It amazes me that PJ does not see:
(a) that he is buying into a religious belief system when he supports materialist contentions about the nature of the real;
(b) the Bible's structuring of the real from the revelation of God in Gen 1, etc, and the words of the Bible elsewhere that clearly eliminate both long ages and evolutionary ideas...both of course being long standing pagan notions anyway!
Let me put it another way.
When Peter discounts the direct meaning of, say, Genesis 1, and the chronogenealogies of Genesis, plus the Lukan genealogy, etc. he is saying that God has connected himself to us in a way other than the way he has stated. So Peter, what is the way...via pond scum and the random pain of billions of years of evolutionary chance...gag me with a spoon!
Peter has stepped straight past some critical aspects of the scriptures when he thinks that their time and world-frame has no real part to play in their theology, the basic covenant between creator and creature, or the interaction between creator, creation and creatures.

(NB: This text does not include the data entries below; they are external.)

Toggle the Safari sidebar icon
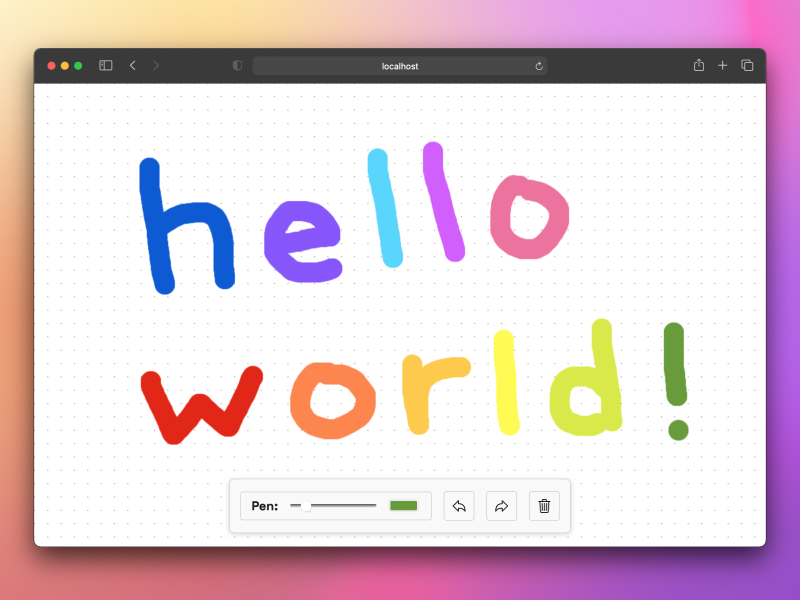tap(105, 64)
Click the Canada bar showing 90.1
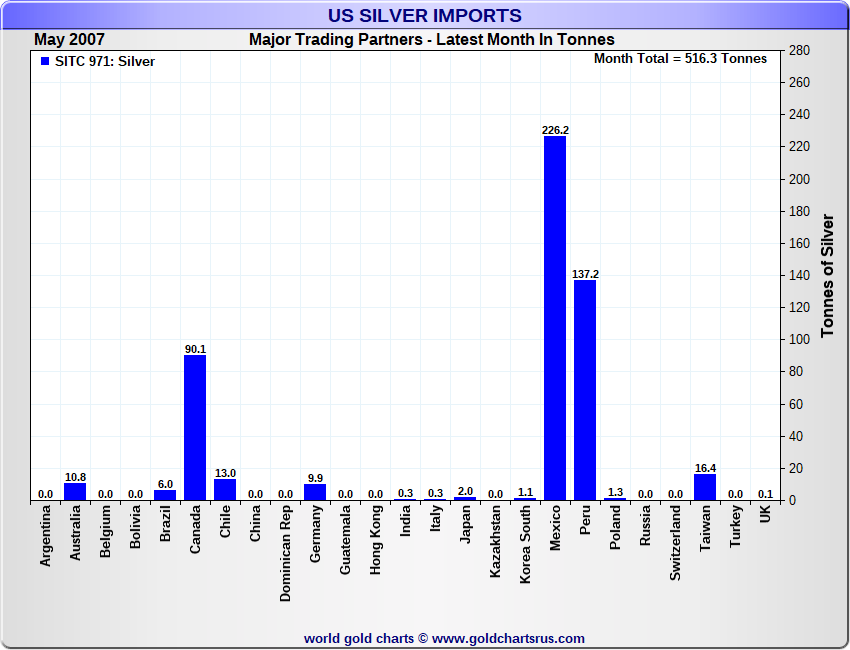 coord(195,428)
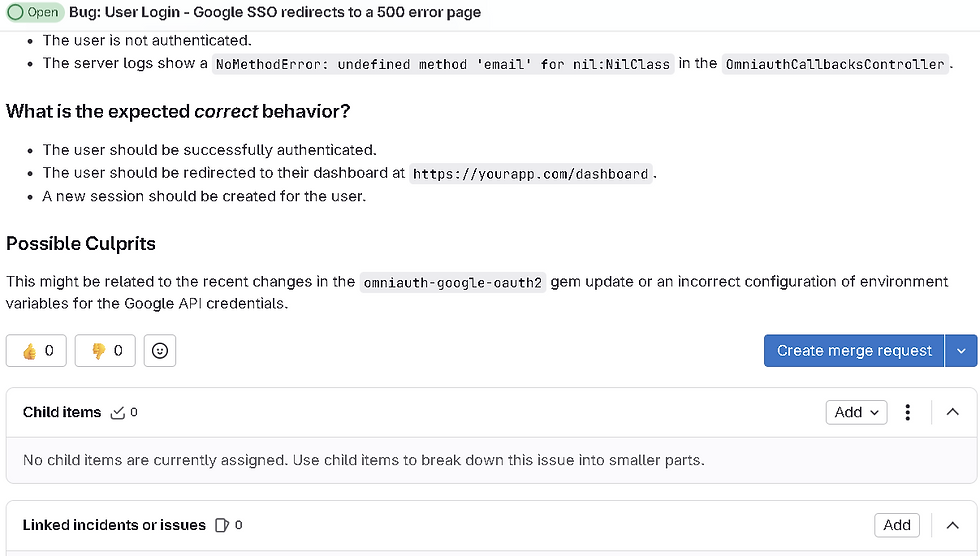Image resolution: width=980 pixels, height=556 pixels.
Task: Open the Create merge request dropdown arrow
Action: pyautogui.click(x=961, y=350)
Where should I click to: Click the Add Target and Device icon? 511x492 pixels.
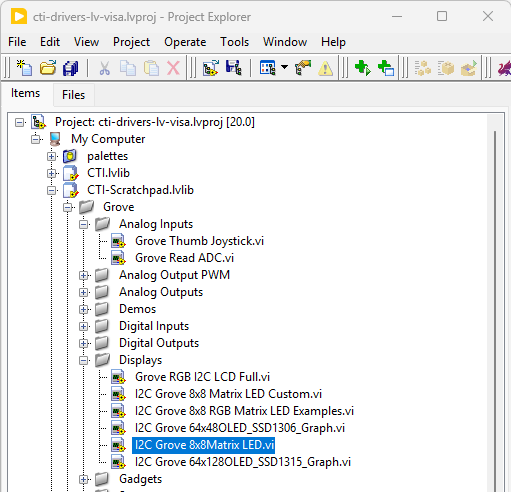(386, 68)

There is probably a pile of aspects to this set of connections, but I'll mention only a couple.
The incarnation is set in the Bible in identical terms to the creation and its events: that is, both occur as discrete event sequences within the contiguous time-space that we inhabit, and are constrained by. If the creation is a reference by imagery of some other thing that happened, then it ceases to act in counterpoint to the incarnation, which was an event in 'dateable time', to quote John Dickson's recent video.
If the creation was outside the concrete and direct realism by which it is related to us, then it seems hard to pin down the precise connection between us and God, which connection is important for the incarnation: thus Luke 3, as cited above. Otherwise, the whole enterprise is based on a tale of mythic proportions that cannot argue a direct and close connection with our lives, or our collective life-history. We are no better off than ancient mystery religion worshippers.

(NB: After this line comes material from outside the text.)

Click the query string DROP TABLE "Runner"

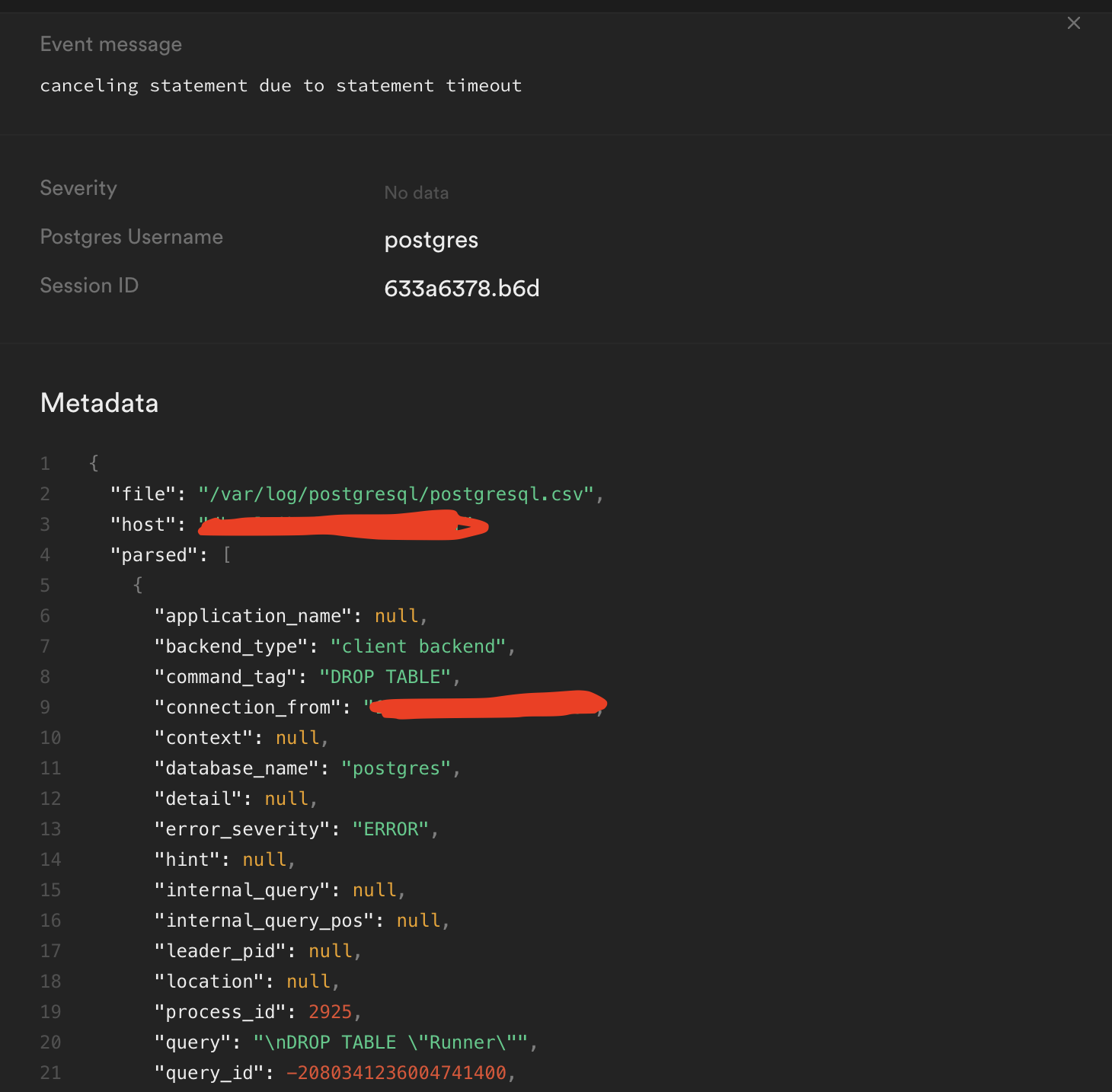[391, 1043]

But, if God did create in dateable time, and in the world constrained as we experience it, then he could say so, putting his work, our lives, and the incarnation both on the one time-line, and in the one time-space world, meaning, pretty directly, that our collective life is from God, before God and in relationship to God (either good or bad, now bad, of course, but for Christ) in the most palpable way. Myth, the vageness of chance and the 'fates' have no space in which to intervene and push God's realness out of our realness.
All this goes, of course, if God does evaporate into the never-never past. He becomes one with the dreamtime tales of Australian aborigines and his connection with our lives is mythic, not real, his salvation is just words, and not lives reborn.

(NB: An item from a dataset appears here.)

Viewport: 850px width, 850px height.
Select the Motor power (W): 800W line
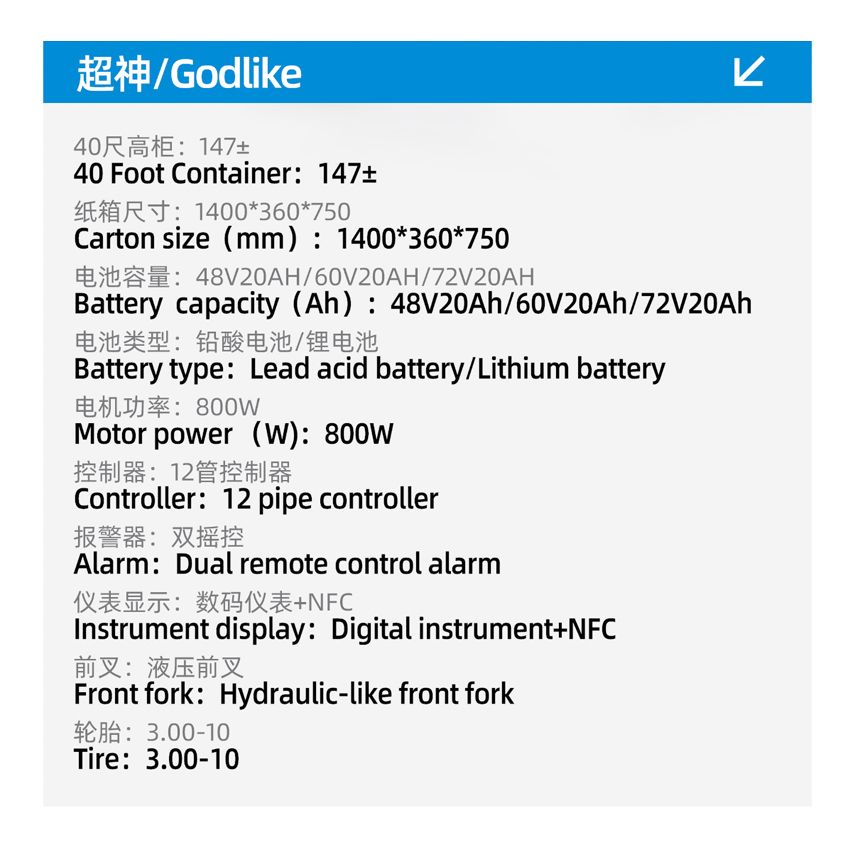click(234, 434)
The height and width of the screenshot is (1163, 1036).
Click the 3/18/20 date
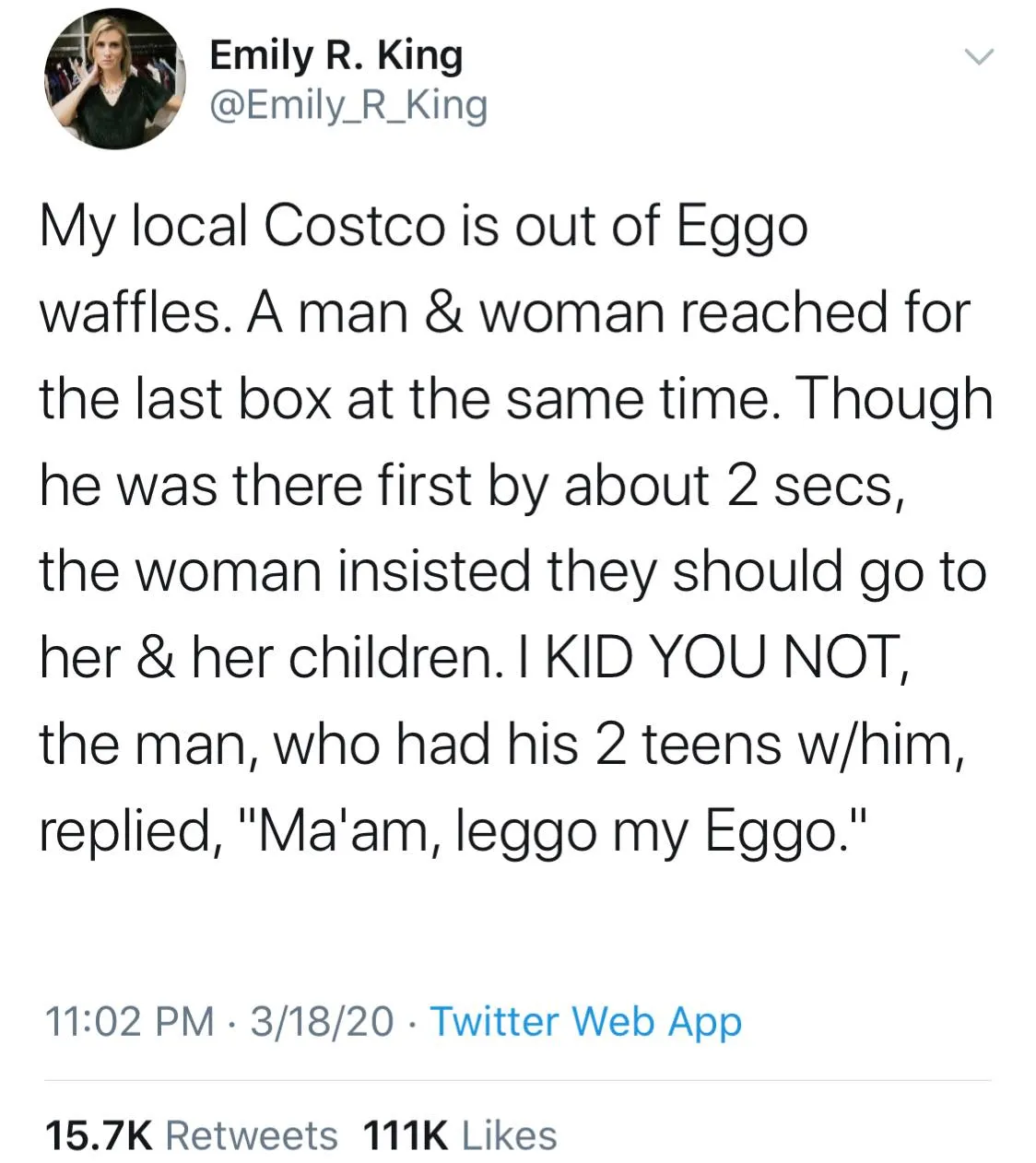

Peter must be relying on a description of our collective history that is other than from the hand of God. His reliance is on a materialist myth to which he adds God, but fails to make God critical to the success of the tale: God in or God out of the materialist story, and you still have the materialist story; 'God' as an idea doesn't make the story change or show us where the lacunae are repaired. At root Peter calls on a materialist account of the cosmos to which God is a foreigner.
But God's story is different, and he makes that difference connect with our world by showing that he is the creator of what we are standing in, in the same terms that operate within the world we experience: ontological contiguity is the prime frame of Genesis 1, and we jetison at the peril of a meaningful Christian theology and proclamation of our Lord's salvation.